Sep 20, 2023

Henry Wadsworth Longfellow and the Blacksmiths with Brawny Arms

One of the poems parodied on Rocky and Bullwinkle was "The Village Smithy," by Henry Wadsworth Longfellow (1840):

Under a spreading chestnut-tree the village smithy stands.
The smith, a mighty man is he, with large and sinewy hands;
And the muscles of his brawny arms are strong as iron bands.





Actually, it was parodied everywhere, in cartoons and comedy sketches throughout my childhood.   It must have been a recitation assignment for generations of squirming schoolkids, and a hated memory for comedy writers of the 1960s.

If you read the entire poem, you find that the smithy has a wife and kids, but I only ever heard the part about how the village children come around every day to gawk at his muscles.

I could relate.


Although the poem doesn't really have a plot -- the blacksmith flexes his muscles, children gawk, he goes to church -- it was spun into movies in 1897, 1908, 1913, 1922, and 1936.

In the days before factories, the blacksmith had the job of forging tools and other instruments from iron.
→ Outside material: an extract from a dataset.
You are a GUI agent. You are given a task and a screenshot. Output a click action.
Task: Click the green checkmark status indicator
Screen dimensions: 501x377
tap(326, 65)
There were several blacksmith gods, including Vulcan in Graeco-Roman mythology and Ilmarinen in the Finnish Kalevala.








Unfortunately, they rarely worked shirtless -- too many sparks.














But early cinematographer Eadweard Muybridge filmed two naked blacksmiths for his study of Animal Locomotion.












There are still blacksmiths today.  They even have World Championships.  40 blacksmiths from the United States, Canada, Australia, and Britain competed in the 2014 Horseshoeing Contest in Eureka, Nevada.  Trey Green of Lakeside, California was the winner.

Looks like they still have "large and sinewy hands."